2781 - Association of Systemic Inflammation Response Index with Outcomes for Head and Neck Cancer
Presenter(s)
A. Koempel1, S. J. Ma2, S. Zhu3, P. Bhateja4, E. Gogineni5, S. Baliga5, D. J. Konieczkowski5, D. L. Mitchell5, S. R. Jhawar6, J. C. Grecula5, M. Old7, J. W. Rocco7, M. Bonomi4, and D. M. Blakaj8; 1Department of Radiation Oncology, The Ohio State University Comprehensive Cancer Center, Columbus, OH, 2Ohio State University, Columbus, OH, 3University of Florida, Gainesville, FL, 4Department of Medical Oncology, The Ohio State University Wexner Medical Center, Columbus, OH, 5Department of Radiation Oncology, James Cancer Hospital/Wexner Medical Center, The Ohio State University, Columbus, OH, 6Department of Radiation Oncology, The Ohio State University Wexner Medical Center, Columbus, OH, 7The Ohio State University Department of Otolaryngology - Head & Neck Surgery, Columbus, OH, 8Department of Radiation Oncology, James Cancer Hospital, The Ohio State University, Columbus, OH
Purpose/Objective(s): Systemic inflammation is an important factor for carcinogenesis and tumor progression. Systemic Inflammation Response Index (SIRI) was suggested as one of peripheral blood biomarkers to assess the extent of inflammation. Herein, we aimed to evaluate the prognostic value of SIRI in patients who received definitive radiation or chemoradiation.
Materials/Methods: A single-institution database at a comprehensive cancer center was queried for patients with non-metastatic head and neck cancer diagnosed between December 2011 and March 2020 who underwent definitive radiation or chemoradiation with SIRI available for analysis. With the top quartile as a reference to evaluate high versus low SIRI, logistic MVA was performed to identify variables associated with high SIRI. Cox multivariable analysis (MVA) and Fine-Gray MVA were performed to evaluate survival and cancer control outcomes using SIRI as a continuous variable. Cox and Fine-Gray MVA were repeated among the subgroup of patients based on p16 status.

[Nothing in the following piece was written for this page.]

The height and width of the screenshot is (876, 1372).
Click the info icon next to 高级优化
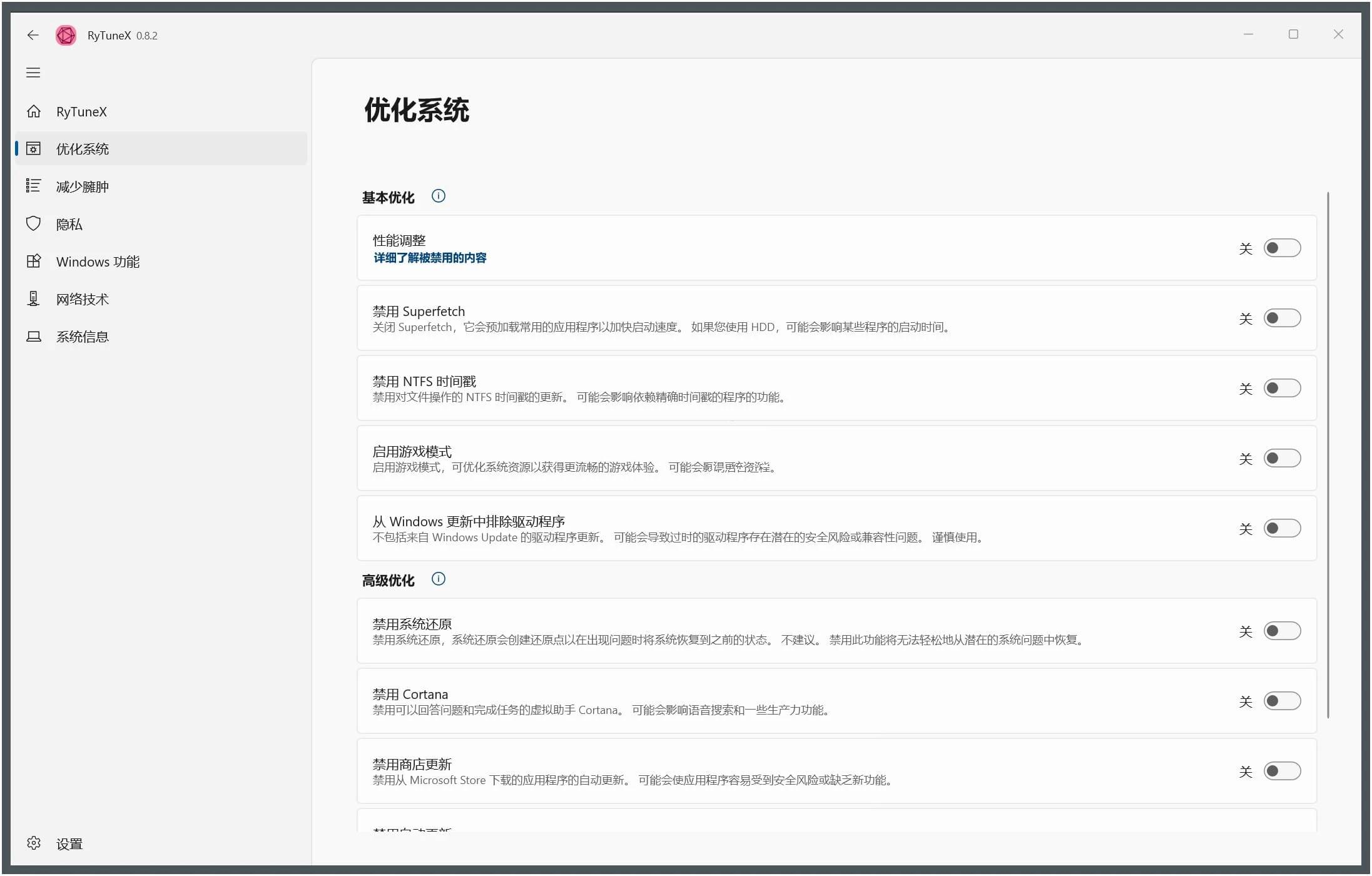pyautogui.click(x=438, y=579)

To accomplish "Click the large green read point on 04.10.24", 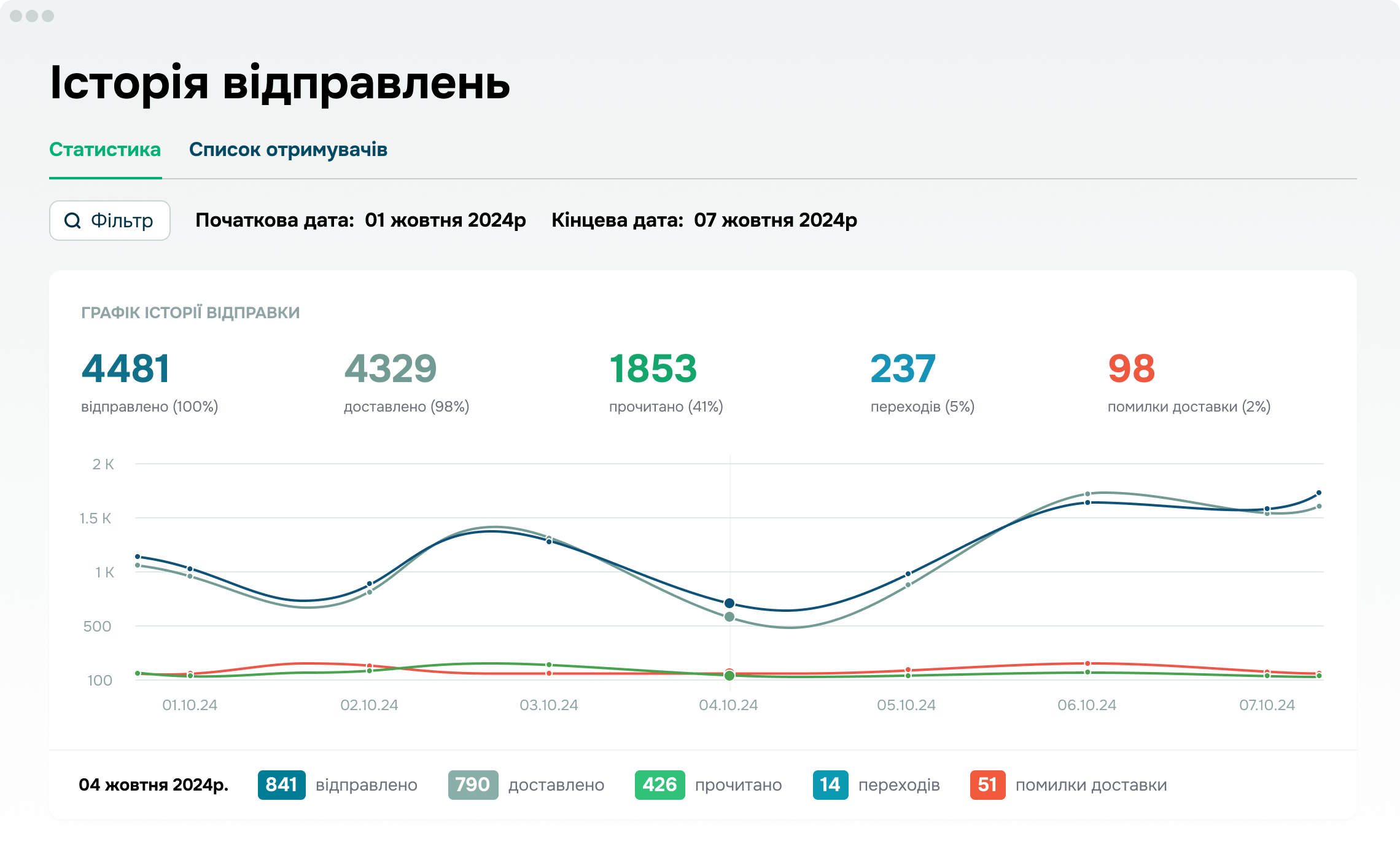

Results: A total of 376 patients met our criteria (308 men [81.9%]; median age 61 years [interquartile range 55-68 years]. Median follow up of 50.1 months (interquartile range 41.4-64.7). Using the top quartile cutoff of 3.16 for SIRI, those with underweight body mass index (vs normal body mass index; adjusted odds ratio [aOR] 5.24, 95% CI 1.41-21.58, p=0.02) and Eastern Cooperative Oncology Group performance status (ECOG PS) of 1 or higher (vs ECOG PS 0; aOR 1.85, 95% CI 1.10-3.13, p=0.02) were more likely to have high SIRI, while others with non-Caucasian race were less likely to have high SIRI (aOR 0.30, 95% CI 0.09-0.80, p=0.03). In the entire cohort, higher SIRI as a continuous variable was not associated with overall survival (OS; adjust hazards ratio [aHR] 1.05, 95% confidence interval [CI] 1.00-1.10, p=0.07), progression-free survival (PFS; aHR 1.03, 95% CI 0.98-1.08, p=0.28), locoregional failure (LRF; aHR 1.02, 95% CI 0.88-1.19, p=0.77), or distant failure (DF; aHR 1.07, 95% CI 0.97-1.17, p=0.19). Similar findings were observed among 220 patients with p16-positive tumors (OS: aHR 1.02, 95% CI 0.94-1.10, p=0.72; PFS: aHR 1.01, 95% CI 0.93-1.10, p=0.86; LRF: aHR 1.10, 95% CI 0.92-1.31, p=0.30; DF: aHR 0.98, 95% CI 0.84-1.14, p=0.75). However, among 156 patients with p16-negative tumors, those with high SIRI had worse OS (aHR 1.11, 95% CI 1.03-1.18, p=0.004), PFS (aHR 1.11, 95% CI 1.03-1.20, p=0.005), and DF (aHR 1.12, 95% CI 1.04-1.21, p=0.005), but not LRF (aHR 1.04, 95% CI 0.80-1.34, p=0.78).
Conclusion: Elevated SIRI was an independent, adverse prognostic factor for survival and distant metastasis outcomes among patients with p16-negative tumors, but not p16-positive tumors. Being underweight, reduced performance status, and Caucasian race were associated with high SIRI. Further validation of SIRI would be warranted in a prospective setting.